Mandy (Alexander Mackendrick, 1951)

Contre l’avis de son mari, une jeune femme place leur fille sourde dans une institution spécialisée.

Le côté sociétal et documentaire du sujet est judicieusement contrebalancé par la liaison platonique entre le chef du centre et la mère. D’une façon très simple et très naturelle, elle est montrée comme le prolongement du travail pour éduquer Mandy, un travail reposant sur (et nourrissant) l’amour. Grâce à cette dimension intimiste, traitée avec un salvateur sens de la nuance, le film va au-delà de son programme informatif et, malgré de négligeables grossièretés stylistiques (dans l’utilisation de la musique notamment), émeut avec justesse. Les acteurs, en premier lieu la petite Mandy Miller, sont tous parfaits. Alexander Mackendrick a ainsi réalisé un bon film anglais.

Whisky à gogo! (Alexander Mackendrick, 1949)

Pendant la seconde guerre mondiale, les habitants d’un village écossais récupèrent clandestinement la cargaison de whisky d’un navire échoué…

A force de mesure dans l’exécution et de bridage dans l’hypothétique inspiration comique, cette soi-disant comédie ne m’a pas pas décroché un seul sourire. Ce style très terne n’empêche d’ailleurs pas plusieurs comédiens d’être caricaturaux et la musique ringarde de surligner ce qu’elle est censée exprimer. Enfin, la prééminence du montage sur le découpage et l’abondance des plans rapprochés dans les séquences de groupe diminuent la présence de la communauté tel qu’on aurait pu la ressentir si Whisky à gogo! avait été réalisé par un John Ford.

Comment réussir en amour sans se fatiguer (Don’t make waves, Alexander Mackendrick, 1967)

A Malibu, après que sa voiture a été accidentée par une jolie peintre entretenue par un riche constructeur de piscines, un homme exige de se faire dédommager…

Le manque d’unité et de développement dans la narration est préjudiciable à cette satire amère du « californian way of life ». De sublimes actrices en petite tenue, des accents pathétiques rares et bienvenus, une chanson des Byrds et une maîtrise du Cinémascope digne de Blake Edwards la rendent toutefois assez plaisante.

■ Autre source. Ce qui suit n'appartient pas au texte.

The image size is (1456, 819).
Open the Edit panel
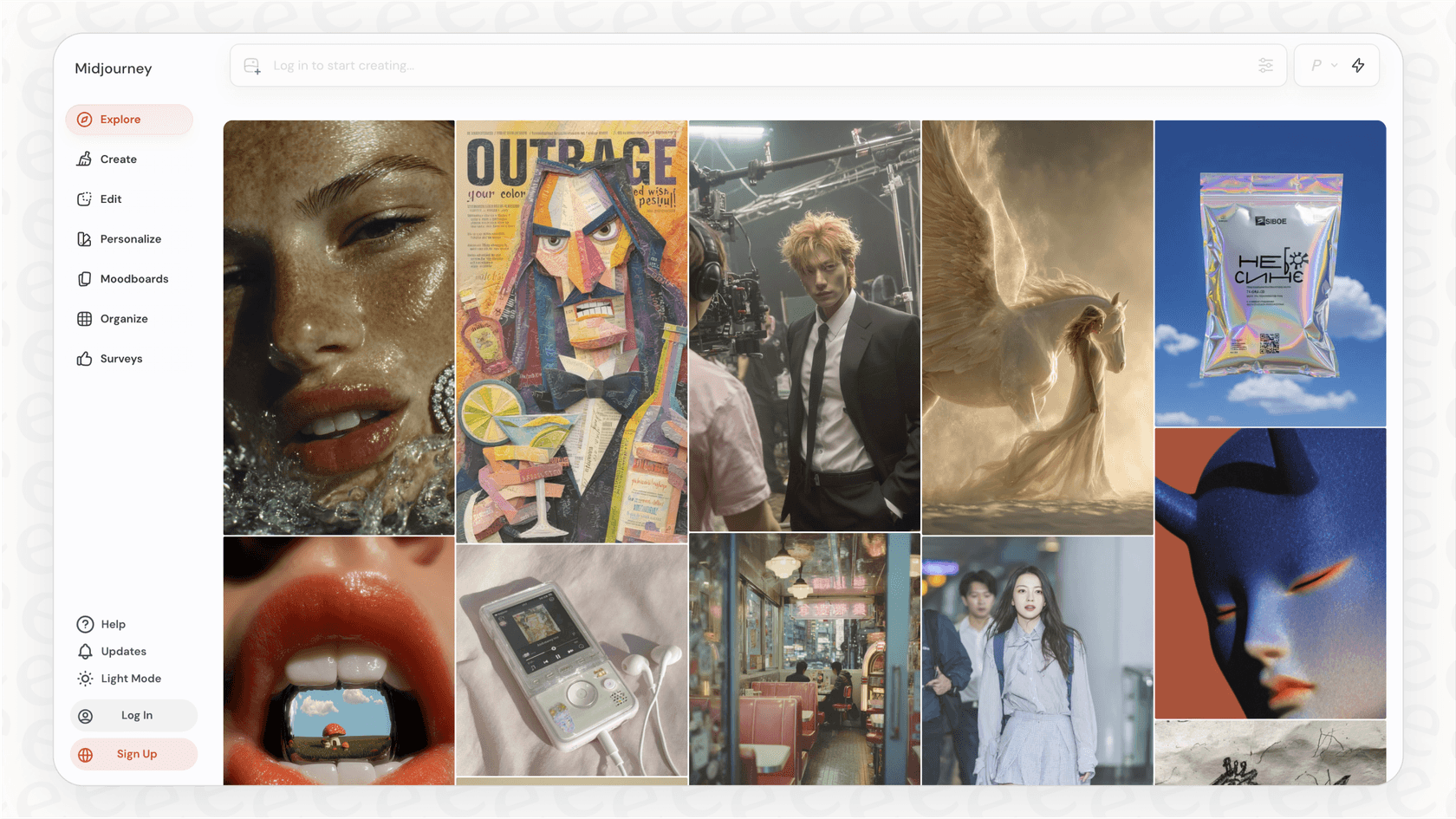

Certains gags tel la fin où une maison dégringole une falaise de boue poussent l’absurde jusqu’au malaise.

Le grand chantage (Sweet smell of success, Alexander Mackendrick, 1957)

Un journaliste-vedette utilise son sous-fifre pour briser l’idylle entre sa soeur et un musicien de jazz.

La peinture cynique et inédite de certains milieux journalistes (jusqu’ici plus souvent représentés dans des comédies que dans des films noirs) est une percutante métonymie de la société américaine des années 50. Ses peurs et ses valeurs perverties sont puissamment évoquées à travers les rapports entre le personnage de Burt Lancaster, imposante incarnation de ces faiseurs d’opinion qui sont conservateurs avec trop d’ostentation pour être honnêtes, et celui de Tony Curtis, fébrile et pathétique larbin prêt à toutes les compromissions morales pour grimper l’échelle sociale.

L’acteur d’Amicalement vôtre, éblouissant, trouve ici ce qui fut peut-être le rôle de sa vie. La souplesse et l’ampleur de ses gestes, en parfaite harmonie avec la belle partition jazz d’Elmer Berntein, apportent une grâce féline à son personnage de petite frappe tout droit sortie d’une chanson de Bruce Springsteen. Le somptueux noir et blanc de James Wong Howe, des dialogues incisifs, un soupçon de tragédie discrètement mêlé à la satire sociale (voir ce magnifique plan de Burt Lancaster surplombant New-York sur son balcon après qu’il ait constaté que sa soeur lui échappait) et une caméra en état de grâce achèvent de faire de ce premier film américain d’Alexander Mackendrick un des derniers chefs d’oeuvre du film noir.